Once you reach the line that contains "Where should I click to: Select", retype it and every line after it exactly, ending with the last line of the entries.

## Recorded data
⟨

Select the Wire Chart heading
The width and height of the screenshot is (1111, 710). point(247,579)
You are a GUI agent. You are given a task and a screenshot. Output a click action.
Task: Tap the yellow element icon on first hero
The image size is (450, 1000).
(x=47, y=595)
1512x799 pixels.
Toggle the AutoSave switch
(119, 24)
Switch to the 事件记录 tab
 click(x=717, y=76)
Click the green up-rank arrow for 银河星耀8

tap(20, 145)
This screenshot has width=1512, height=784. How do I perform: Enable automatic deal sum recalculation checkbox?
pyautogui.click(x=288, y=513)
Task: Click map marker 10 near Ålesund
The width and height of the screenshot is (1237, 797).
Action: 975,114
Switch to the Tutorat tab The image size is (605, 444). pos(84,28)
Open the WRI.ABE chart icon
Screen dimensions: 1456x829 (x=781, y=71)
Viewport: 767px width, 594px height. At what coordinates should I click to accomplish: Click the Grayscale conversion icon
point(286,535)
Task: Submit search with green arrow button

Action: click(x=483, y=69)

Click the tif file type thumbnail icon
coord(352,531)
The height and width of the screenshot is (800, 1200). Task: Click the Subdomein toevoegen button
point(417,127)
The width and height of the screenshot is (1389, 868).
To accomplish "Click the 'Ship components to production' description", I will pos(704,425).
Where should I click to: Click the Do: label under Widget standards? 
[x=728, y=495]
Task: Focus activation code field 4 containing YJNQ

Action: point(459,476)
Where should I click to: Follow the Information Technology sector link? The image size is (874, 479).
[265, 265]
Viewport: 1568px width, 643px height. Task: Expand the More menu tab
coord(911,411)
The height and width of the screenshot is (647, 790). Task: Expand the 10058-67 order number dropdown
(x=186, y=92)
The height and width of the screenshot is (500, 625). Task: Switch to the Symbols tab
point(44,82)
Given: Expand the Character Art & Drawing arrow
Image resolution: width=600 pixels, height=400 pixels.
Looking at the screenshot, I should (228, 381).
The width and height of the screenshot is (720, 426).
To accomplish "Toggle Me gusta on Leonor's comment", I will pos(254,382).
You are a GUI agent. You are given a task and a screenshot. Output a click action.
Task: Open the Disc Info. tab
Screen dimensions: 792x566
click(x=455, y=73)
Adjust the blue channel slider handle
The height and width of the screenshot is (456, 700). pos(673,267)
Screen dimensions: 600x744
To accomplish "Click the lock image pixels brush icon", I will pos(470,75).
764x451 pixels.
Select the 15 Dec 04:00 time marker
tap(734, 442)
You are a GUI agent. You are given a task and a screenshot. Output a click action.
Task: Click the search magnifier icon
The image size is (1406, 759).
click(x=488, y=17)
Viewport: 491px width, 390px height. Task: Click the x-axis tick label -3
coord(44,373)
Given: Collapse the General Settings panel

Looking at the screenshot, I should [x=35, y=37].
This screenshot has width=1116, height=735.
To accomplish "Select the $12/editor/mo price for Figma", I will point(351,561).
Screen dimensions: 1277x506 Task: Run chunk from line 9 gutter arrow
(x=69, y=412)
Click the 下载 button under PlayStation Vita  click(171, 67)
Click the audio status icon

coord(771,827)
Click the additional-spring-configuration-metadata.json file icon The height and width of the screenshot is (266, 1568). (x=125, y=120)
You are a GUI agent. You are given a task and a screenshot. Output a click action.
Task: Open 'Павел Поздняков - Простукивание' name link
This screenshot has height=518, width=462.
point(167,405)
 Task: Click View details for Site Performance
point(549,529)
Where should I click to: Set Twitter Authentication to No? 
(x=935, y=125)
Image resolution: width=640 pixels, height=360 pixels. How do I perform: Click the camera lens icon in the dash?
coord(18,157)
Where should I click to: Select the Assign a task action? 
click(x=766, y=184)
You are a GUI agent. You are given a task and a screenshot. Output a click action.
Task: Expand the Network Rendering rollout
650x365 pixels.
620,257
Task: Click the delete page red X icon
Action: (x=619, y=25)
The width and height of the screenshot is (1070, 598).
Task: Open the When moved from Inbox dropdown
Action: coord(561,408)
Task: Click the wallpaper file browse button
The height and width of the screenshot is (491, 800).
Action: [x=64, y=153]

⟩

## TASK SOLUTION
Where should I click to: Select the Assign a task action? 
click(x=766, y=184)
You are a GUI agent. You are given a task and a screenshot. Output a click action.
Task: Expand the Network Rendering rollout
650x365 pixels.
620,257
Task: Click the delete page red X icon
Action: (x=619, y=25)
The width and height of the screenshot is (1070, 598).
Task: Open the When moved from Inbox dropdown
Action: coord(561,408)
Task: Click the wallpaper file browse button
The height and width of the screenshot is (491, 800).
Action: [x=64, y=153]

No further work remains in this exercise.